Deriving HTML from PDF Explored in Paris
The Deriving HTML from PDF TWG’s specification is an important part of their program of work as it supports one of the most critical use cases for well-tagged pdfs – deriving html from pdf.
We are happy to invite you all to participate in the in-person meeting of our Deriving HTML from PDF Technical Working Group at the PDF Weeks 2023 Paris on May 2, 9:15 CEST.
We want to introduce you to and discuss a new draft version 1.1 of our document describing the algorithm for deriving HTML from PDF. In recent years, we’ve seen a growing demand for interoperable solutions. Various vendors and groups are adopting solutions that rely on reusing PDF content. As you all know, the document is an important part of our work and supports one of the most critical use cases for well-tagged pdfs – deriving html from pdf.
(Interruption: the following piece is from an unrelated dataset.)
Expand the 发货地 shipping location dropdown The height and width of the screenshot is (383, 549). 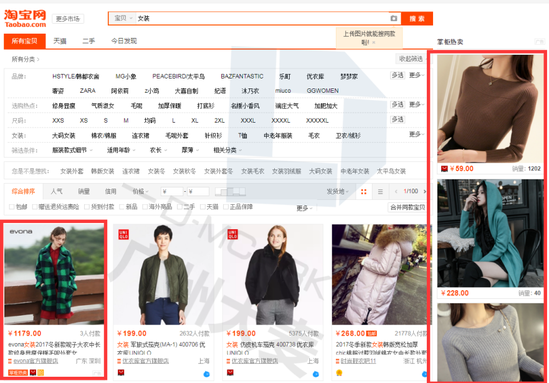click(338, 192)
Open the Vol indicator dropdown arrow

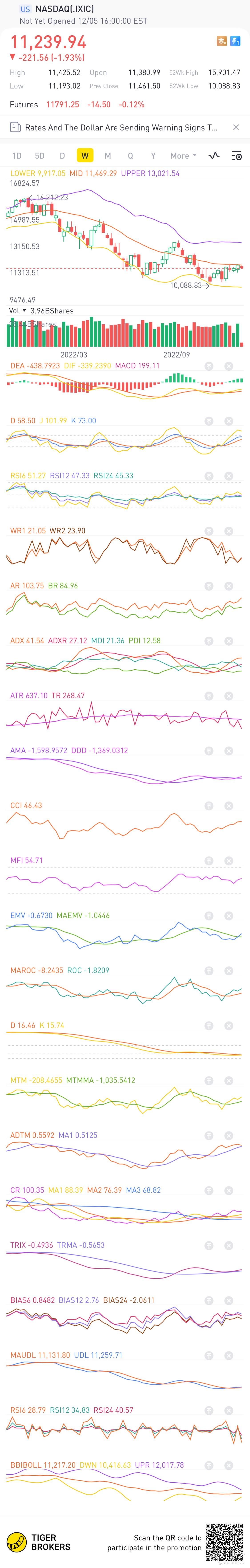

Therefore, it’s essential to make sure the algorithm is up-to-date, accurate, and perfectly aligned with the changes in other relevant standards and industry-approved techniques. Some of the proposed changes were already discussed during our regular calls, but we hope to take advantage of experts from other relevant groups like PDF/UA and PDF/UA Processor to make sure that the algorithm also addresses all accessibility needs according to the latest PDF/UA-2 standard.
We will also save some time to collect feedback from groups focusing on the reusability of PDF like the LaTeX TWG, and Form TWG. We hope we can help each other to improve the tagging techniques, and requirements for the derivation algorithm to achieve the best user experience of their work through HTML derivation.
The draft will be distributed before our meeting together with a list of issues we hope to resolve at the meeting, so you’ll have the opportunity to come prepared.
We look forward to meeting you and hearing your opinions, new ideas, and additional topics that are interesting to you.
If you are not able to come to Paris, there will be an option to attend remotely.